#### Provided material ####

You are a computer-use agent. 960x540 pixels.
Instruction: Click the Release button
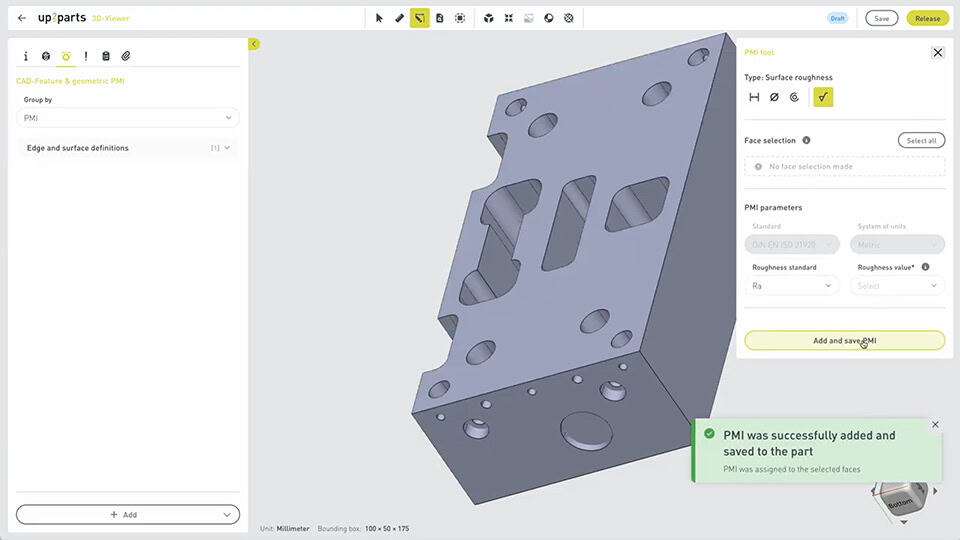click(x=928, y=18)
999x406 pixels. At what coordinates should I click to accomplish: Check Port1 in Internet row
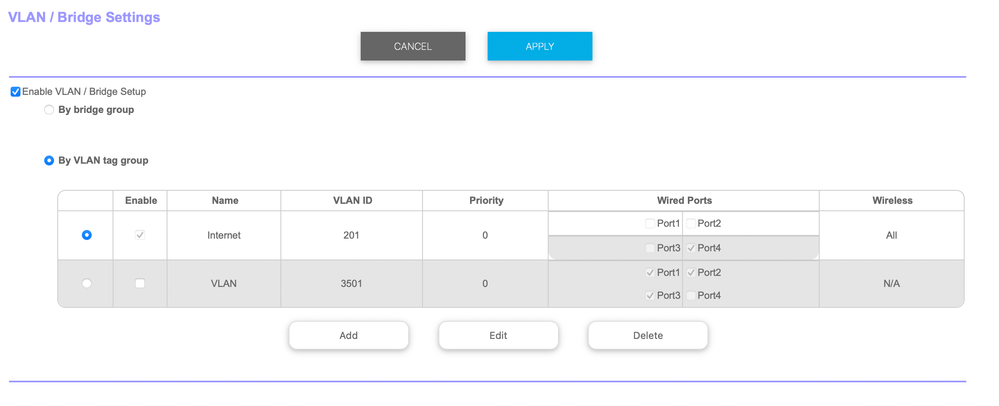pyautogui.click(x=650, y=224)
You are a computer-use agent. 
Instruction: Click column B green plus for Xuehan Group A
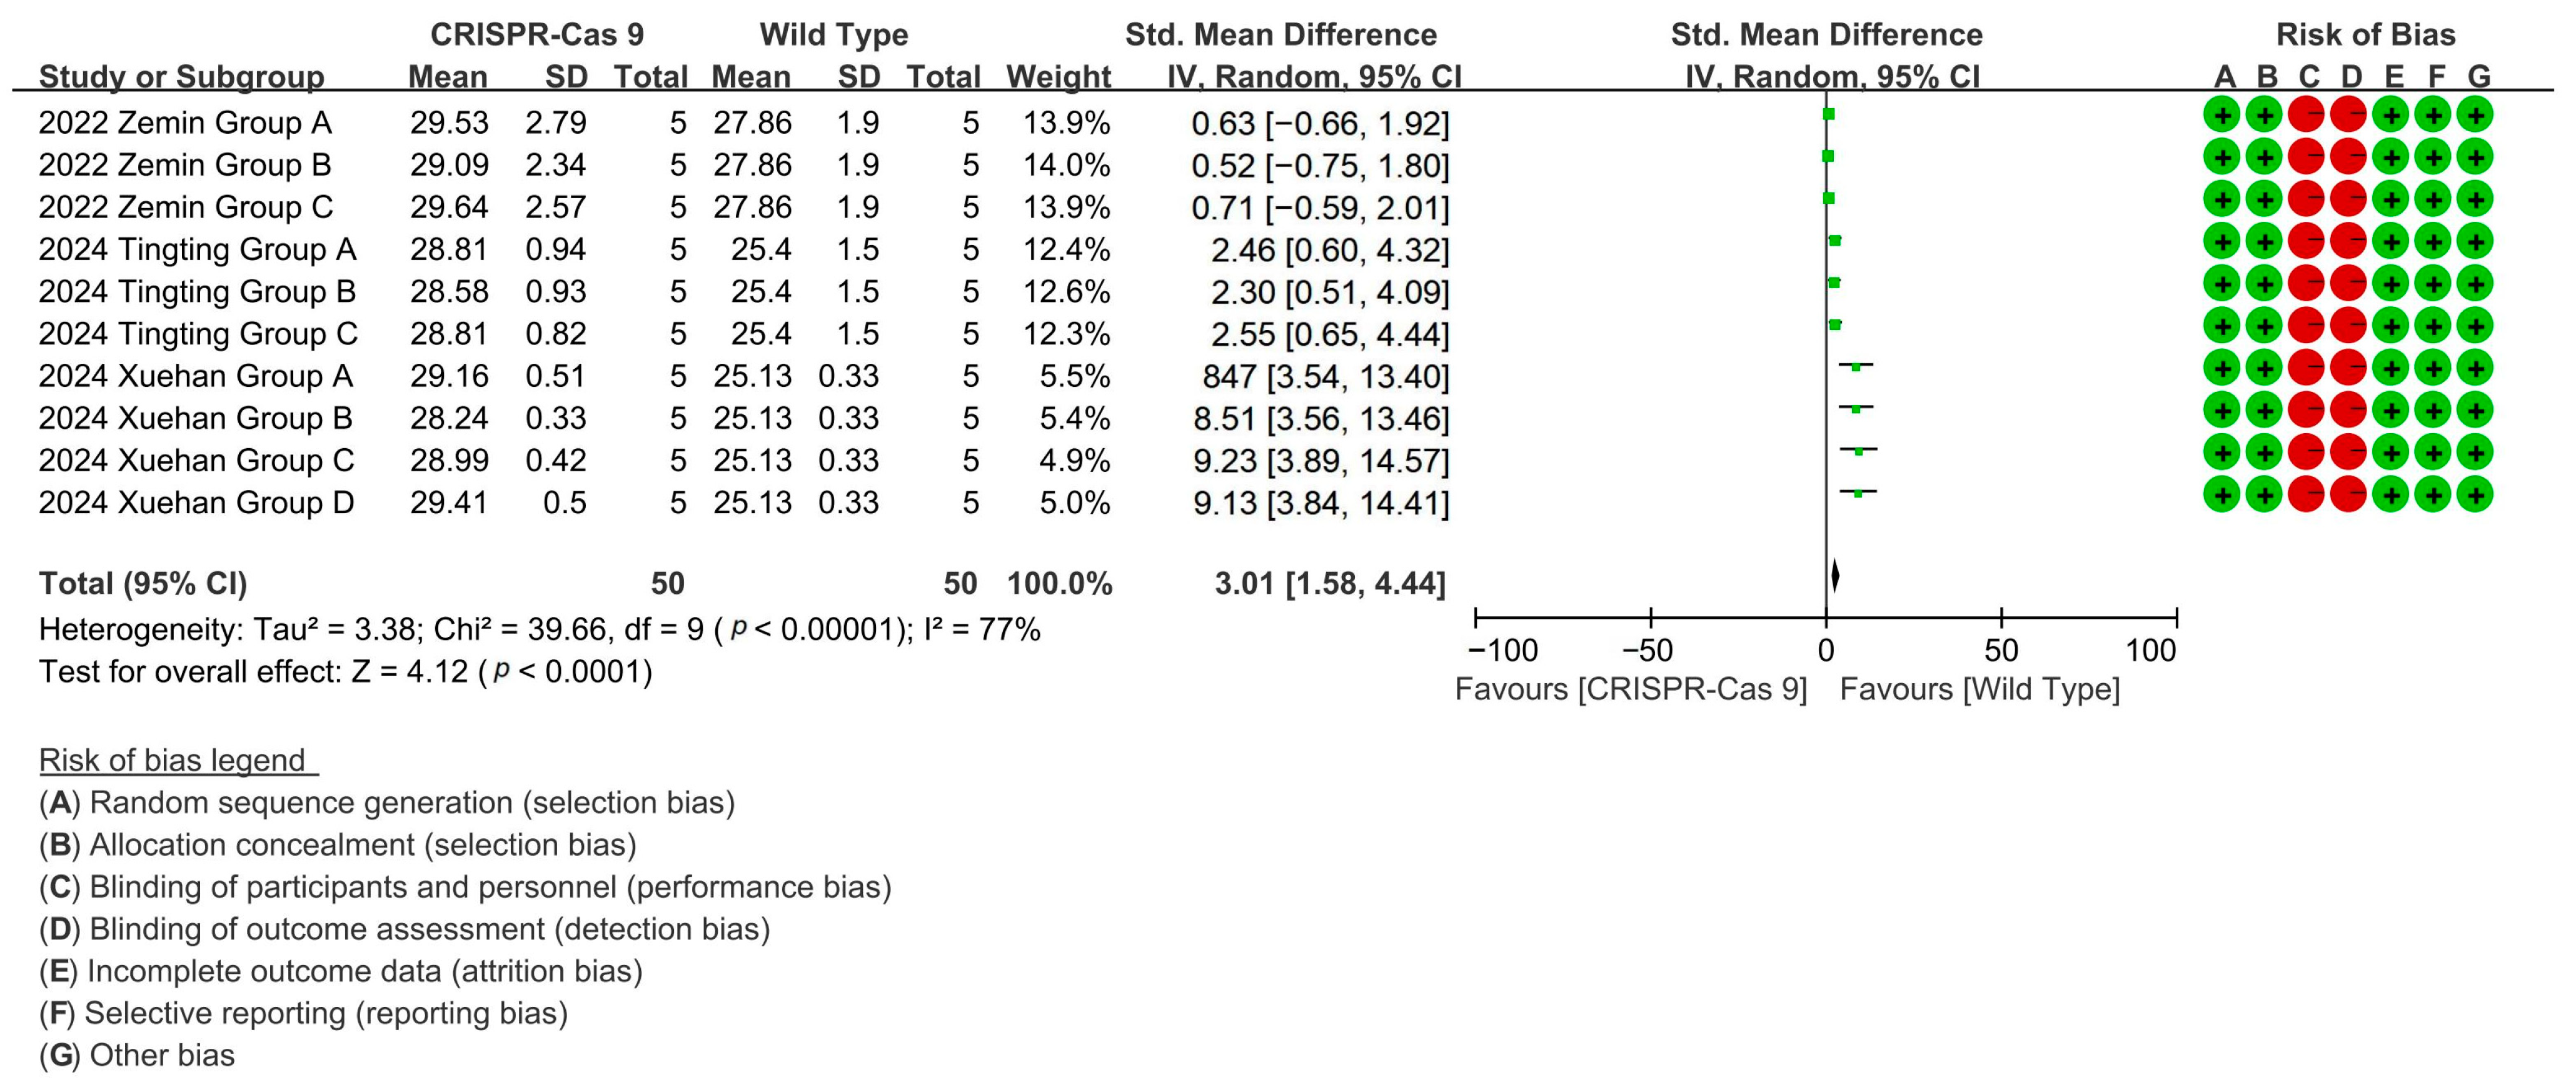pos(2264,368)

####
#### Provided material ####

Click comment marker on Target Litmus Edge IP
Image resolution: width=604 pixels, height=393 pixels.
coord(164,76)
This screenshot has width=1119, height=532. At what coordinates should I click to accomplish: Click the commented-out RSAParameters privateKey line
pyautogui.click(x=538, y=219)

####
#### Provided material ####

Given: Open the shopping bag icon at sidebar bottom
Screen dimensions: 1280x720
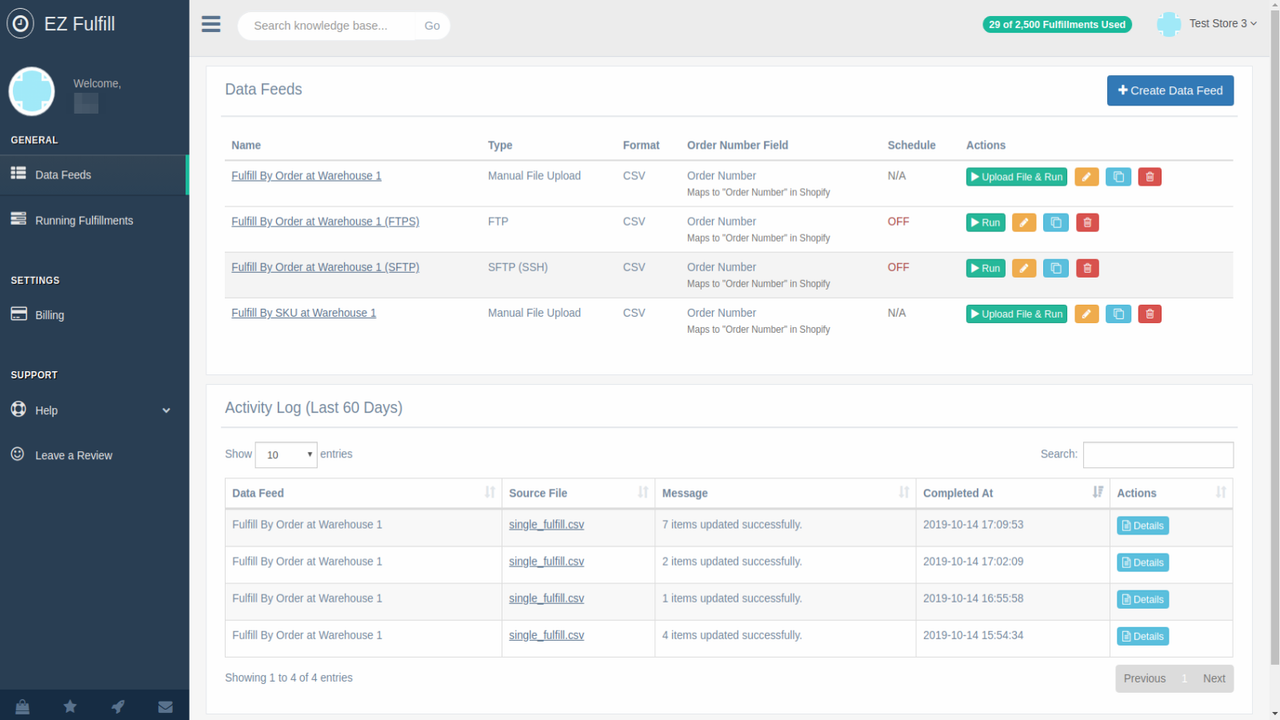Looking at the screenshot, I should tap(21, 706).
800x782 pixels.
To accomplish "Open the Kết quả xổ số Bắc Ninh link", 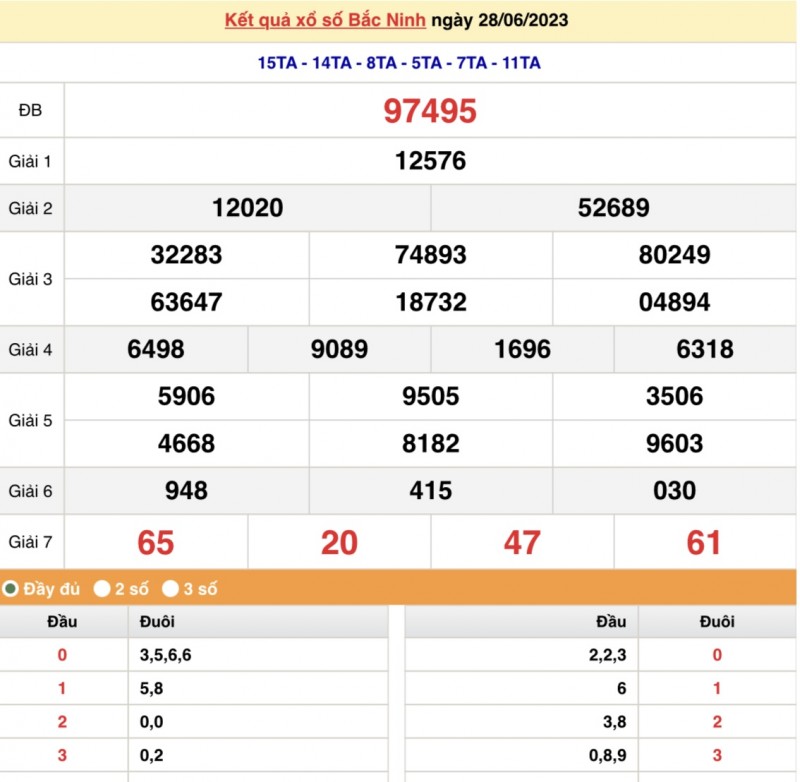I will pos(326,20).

####

— Task —
Lines holding the string "computer" must be copied out of the entries above.

— Solved problem —
You are a computer-use agent. 960x540 pixels.
You are a computer-use agent. 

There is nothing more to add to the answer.